[Start of section]

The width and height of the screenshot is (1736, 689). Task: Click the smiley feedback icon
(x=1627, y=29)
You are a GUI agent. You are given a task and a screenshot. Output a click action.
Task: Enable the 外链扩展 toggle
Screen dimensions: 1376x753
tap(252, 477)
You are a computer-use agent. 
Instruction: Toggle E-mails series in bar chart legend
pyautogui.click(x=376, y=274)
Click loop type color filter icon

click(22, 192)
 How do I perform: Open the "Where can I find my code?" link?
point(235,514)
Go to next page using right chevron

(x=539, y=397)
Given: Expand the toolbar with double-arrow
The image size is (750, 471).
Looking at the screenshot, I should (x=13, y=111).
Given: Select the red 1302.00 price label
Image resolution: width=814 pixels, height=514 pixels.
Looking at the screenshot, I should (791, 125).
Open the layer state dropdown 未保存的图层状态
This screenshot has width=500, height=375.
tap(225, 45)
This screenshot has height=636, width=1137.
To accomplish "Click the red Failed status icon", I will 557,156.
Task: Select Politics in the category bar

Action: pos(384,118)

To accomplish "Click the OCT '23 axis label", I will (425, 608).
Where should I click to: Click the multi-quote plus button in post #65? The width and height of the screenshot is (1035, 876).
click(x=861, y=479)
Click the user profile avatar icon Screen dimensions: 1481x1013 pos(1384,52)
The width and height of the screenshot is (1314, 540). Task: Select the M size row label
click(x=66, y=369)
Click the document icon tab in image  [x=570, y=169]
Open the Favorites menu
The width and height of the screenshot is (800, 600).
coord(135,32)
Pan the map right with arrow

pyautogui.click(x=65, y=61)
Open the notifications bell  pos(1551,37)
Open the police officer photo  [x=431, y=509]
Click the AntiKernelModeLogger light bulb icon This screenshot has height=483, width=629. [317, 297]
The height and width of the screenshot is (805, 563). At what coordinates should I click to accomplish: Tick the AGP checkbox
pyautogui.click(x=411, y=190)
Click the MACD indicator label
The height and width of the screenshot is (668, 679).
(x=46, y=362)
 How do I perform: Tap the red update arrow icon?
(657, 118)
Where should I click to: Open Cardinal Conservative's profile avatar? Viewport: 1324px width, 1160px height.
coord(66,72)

[End of section]

*INSTRUCTIONS FOR THE TASK*
Word for word, extract all the records.

*SOLUTION FOR THIS EXERCISE*
The width and height of the screenshot is (1736, 689). Task: Click the smiley feedback icon
(x=1627, y=29)
You are a GUI agent. You are given a task and a screenshot. Output a click action.
Task: Enable the 外链扩展 toggle
Screen dimensions: 1376x753
tap(252, 477)
You are a computer-use agent. 
Instruction: Toggle E-mails series in bar chart legend
pyautogui.click(x=376, y=274)
Click loop type color filter icon

click(22, 192)
 How do I perform: Open the "Where can I find my code?" link?
point(235,514)
Go to next page using right chevron

(x=539, y=397)
Given: Expand the toolbar with double-arrow
The image size is (750, 471).
Looking at the screenshot, I should (x=13, y=111).
Given: Select the red 1302.00 price label
Image resolution: width=814 pixels, height=514 pixels.
Looking at the screenshot, I should (791, 125).
Open the layer state dropdown 未保存的图层状态
This screenshot has width=500, height=375.
tap(225, 45)
This screenshot has height=636, width=1137.
To accomplish "Click the red Failed status icon", I will 557,156.
Task: Select Politics in the category bar

Action: pos(384,118)

To accomplish "Click the OCT '23 axis label", I will (425, 608).
Where should I click to: Click the multi-quote plus button in post #65? The width and height of the screenshot is (1035, 876).
click(x=861, y=479)
Click the user profile avatar icon Screen dimensions: 1481x1013 pos(1384,52)
The width and height of the screenshot is (1314, 540). Task: Select the M size row label
click(x=66, y=369)
Click the document icon tab in image  [x=570, y=169]
Open the Favorites menu
The width and height of the screenshot is (800, 600).
coord(135,32)
Pan the map right with arrow

pyautogui.click(x=65, y=61)
Open the notifications bell  pos(1551,37)
Open the police officer photo  [x=431, y=509]
Click the AntiKernelModeLogger light bulb icon This screenshot has height=483, width=629. [317, 297]
The height and width of the screenshot is (805, 563). At what coordinates should I click to accomplish: Tick the AGP checkbox
pyautogui.click(x=411, y=190)
Click the MACD indicator label
The height and width of the screenshot is (668, 679).
(x=46, y=362)
 How do I perform: Tap the red update arrow icon?
(657, 118)
Where should I click to: Open Cardinal Conservative's profile avatar? Viewport: 1324px width, 1160px height.
coord(66,72)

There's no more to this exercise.